Orbital characteristics
- Epoch 4 September 2017 (JD 2458000.5)
- Uncertainty parameter 0
- Observation arc: 66.15 yr (24,160 days)
- Aphelion: 3.4822 AU
- Perihelion: 2.7782 AU
- Semi-major axis: 3.1302 AU
- Eccentricity: 0.1124
- Orbital period (sidereal): 5.54 yr (2,023 days)
- Mean anomaly: 120.77°
- Mean motion: 0° 10^{m} 40.8^{s} / day
- Inclination: 3.3434°
- Longitude of ascending node: 36.206°
- Argument of perihelion: 330.87°

Physical characteristics
- Dimensions: 23.51±1.58 km 26.64 km (calculated) 27.49±0.20 km
- Synodic rotation period: 3.7533±0.0058 h
- Geometric albedo: 0.057 (assumed) 0.059±0.009 0.095±0.015
- Spectral type: X · C
- Absolute magnitude (H): 11.40 · 11.412±0.001 (R) · 11.50 · 11.6 · 11.91±0.17

= 3045 Alois =

Main-belt asteroid

3045 Alois, provisional designation , is a carbonaceous asteroid from the outer region of the asteroid belt, approximately 26 kilometers in diameter. The asteroid was discovered on 8 January 1984, by American astronomer Joe Wagner at Lowell's Anderson Mesa Station in Flagstaff, Arizona, United States. It was named after the discoverer's grandfather Alois Stuczynski.
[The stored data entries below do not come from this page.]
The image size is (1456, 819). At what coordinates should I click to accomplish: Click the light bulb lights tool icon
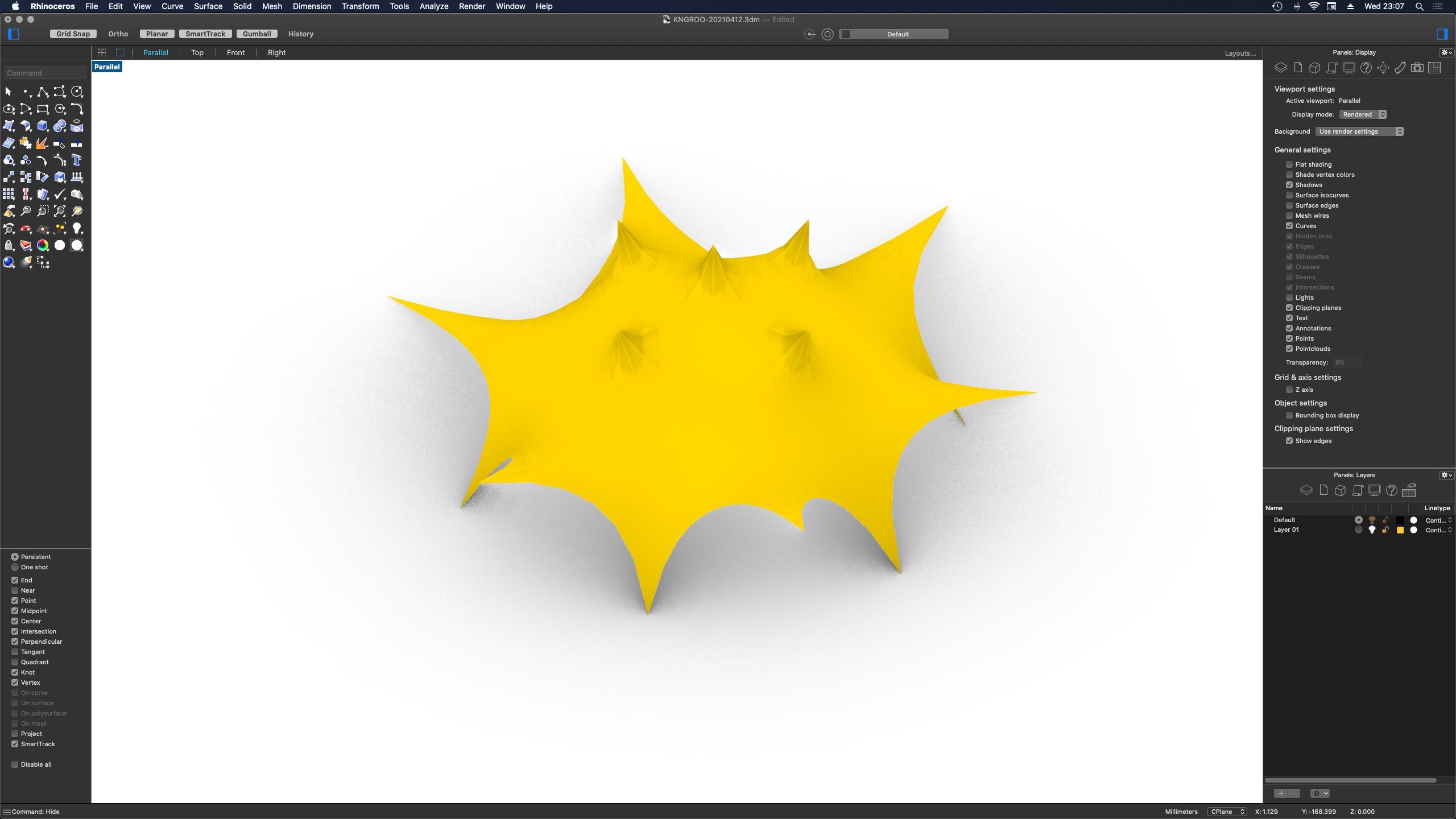point(76,229)
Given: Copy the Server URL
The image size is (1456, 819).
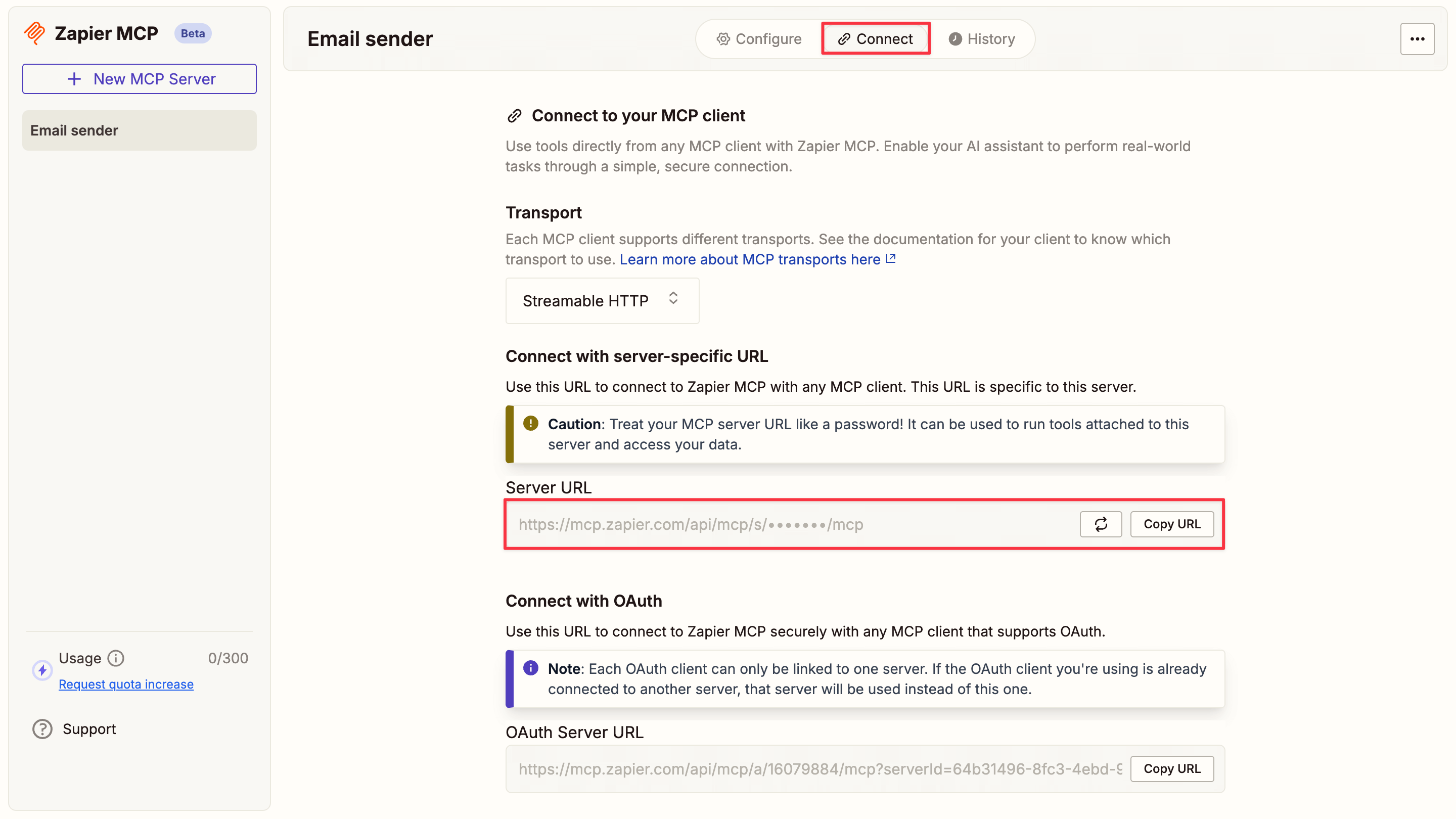Looking at the screenshot, I should tap(1172, 524).
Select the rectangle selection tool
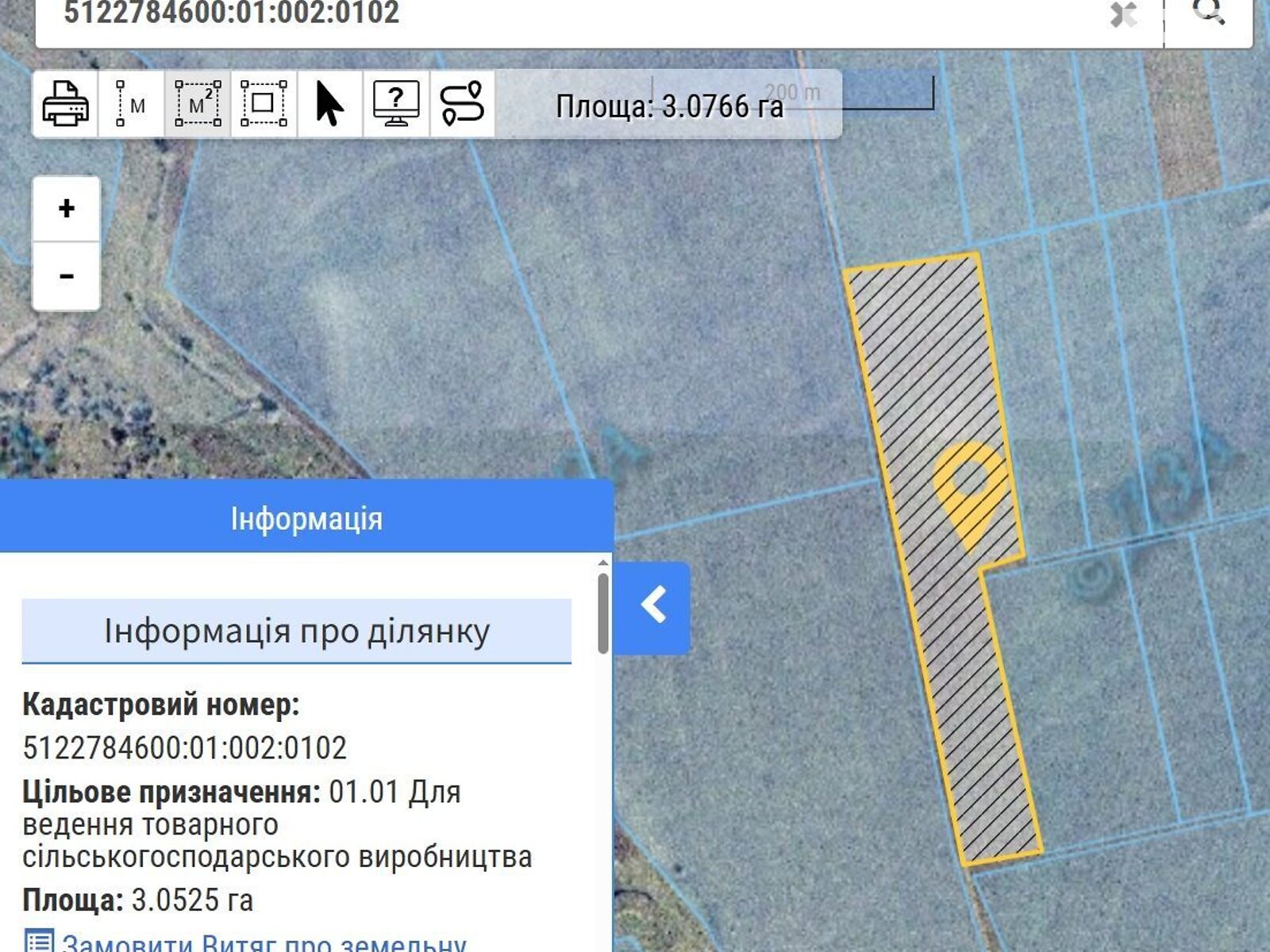1270x952 pixels. coord(263,106)
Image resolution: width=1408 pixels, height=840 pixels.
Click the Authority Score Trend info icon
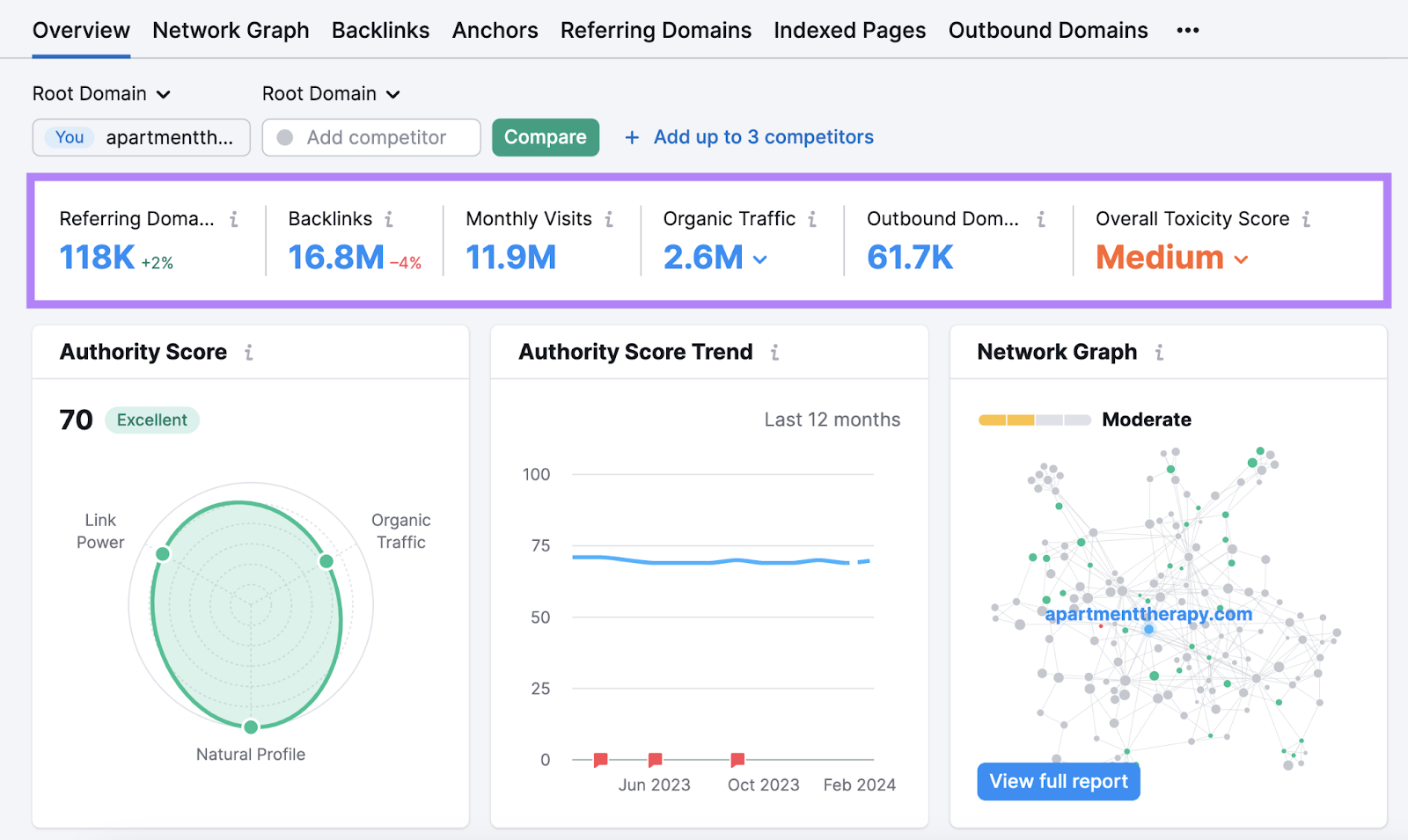pos(775,352)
== Orbit and classification ==

Alois orbits the Sun in the outer main-belt at a distance of 2.8–3.5 AU once every 5 years and 6 months (2,023 days). Its orbit has an eccentricity of 0.11 and an inclination of 3° with respect to the ecliptic. A first precovery was taken at Palomar Observatory in 1951, extending the body's observation arc by 33 years prior to its official discovery observation at Anderson Mesa.

== Physical characteristics ==

The C-type body is also classified as an X-type asteroid by Pan-STARRS' large-scale survey.

=== Rotation period ===

In November 2010, a rotational lightcurve of Alois was obtained from photometric observations made at the Palomar Transient Factory, California. It gave a rotation period of 3.7533±0.0058 hours with a brightness amplitude of 0.18 in magnitude (U=2).

=== Diameter and albedo ===

According to the space-based surveys by the Japanese Akari satellite and NASA's Wide-field Infrared Survey Explorer, Alois measures 23.5 and 27.5 kilometers in diameter, respectively, and has a corresponding albedo of 0.095 and 0.059. The Collaborative Asteroid Lightcurve Link assumes a standard albedo for carbonaceous asteroids of 0.057 and calculates a diameter of 26.6 kilometers.

== Naming ==

This minor planet was named by the discoverer in memory of his grandfather, Alois T. Stuczynski. The official naming citation was published by the Minor Planet Center on 7 March 1985 (M.P.C. 9479).